INPUT MATERIAL =
....

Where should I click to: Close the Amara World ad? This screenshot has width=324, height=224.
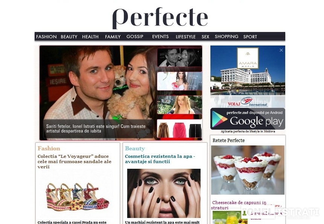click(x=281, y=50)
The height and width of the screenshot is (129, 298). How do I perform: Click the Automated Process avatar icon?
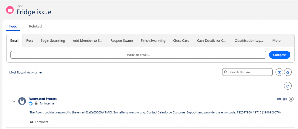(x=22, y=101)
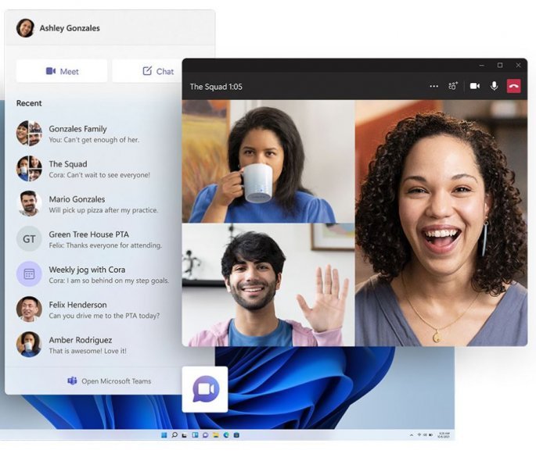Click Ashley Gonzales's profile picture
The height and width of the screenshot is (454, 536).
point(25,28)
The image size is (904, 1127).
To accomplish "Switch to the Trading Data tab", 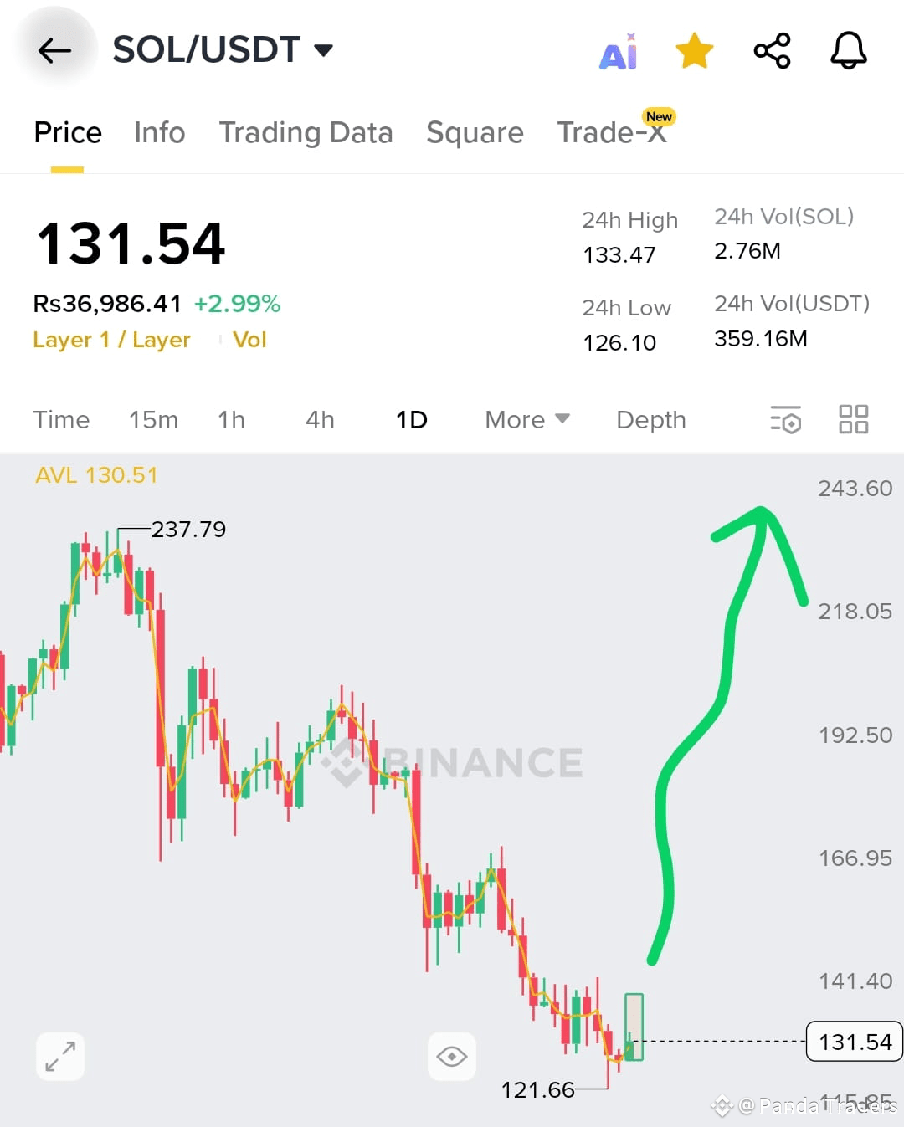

....

TASK ITEM = In your output, repeat the listing above exactly and include none of the pictures.

SOLVED EXERCISE =
Where should I click to: Close the Amara World ad? This screenshot has width=324, height=224.
click(x=281, y=50)
The height and width of the screenshot is (129, 298). How do I perform: Click the Automated Process avatar icon?
(x=22, y=101)
Click Ashley Gonzales's profile picture
The height and width of the screenshot is (454, 536).
point(25,28)
The image size is (904, 1127).
To accomplish "Switch to the Trading Data tab", 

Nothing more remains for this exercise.